Act 5: Langdon and Sienna decide to head for the Boboli Gardens; Langdon and Sienna decide to inspect the Palazzo Vecchio’s frescoes for clues.
Act 6: Langdon and Sienna decide to meet Marta; Langdon and Sienna decide to go with her to see Dante’s death mask.
Act 7: Langdon and Sienna decide to alert Marta to the stolen mask; Langdon and Sienna decide to flee after discovering that Langdon had stolen it previously.
Act 8: Langdon and Sienna decide to track down Langdon’s co-thief, Ignazio; Langdon and Sienna decide to search in Saint Giovanni’s basilica.
Act 9: Langdon and Sienna decide to approach Bouchard in the basilica; Langdon and Sienna decide to head to Venice with him.
Act 10: Langdon and Sienna decide to subdue Bouchard en route; Langdon and Sienna decide to disembark in Padova instead.
Act 11: Langdon and Sienna decide to head to Istanbul after realising their mistake; Langdon and Sienna decide to evade Bouchard in the lower levels.
Act 12: Langdon decides to talk to Sims after he kills Bouchard; Langdon, Sims and Sinskey decide to head to Istanbul.

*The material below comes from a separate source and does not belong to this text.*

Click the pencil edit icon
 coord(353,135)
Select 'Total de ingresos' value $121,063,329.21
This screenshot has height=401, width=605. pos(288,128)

Act 13: Langdon, Sims and Sinskey decide to head for the tomb of Enrico Dandolo; Langdon, Sims and Sinskey decide to prepare to enter the cistern beneath.
Act 14: Langdon, Sims and Sinskey decide to enter the cistern; Langdon decides to confront the virus trigger-wielding Sienna there.
Act 15: Langdon decides to convince Sienna to stop, unsuccessfully; Langdon and Sinskey decide to contain the virus within its container; successfully.
Act 16: Langdon decides to see Sinskey off; Langdon decides to return Dante’s death mask to Marta.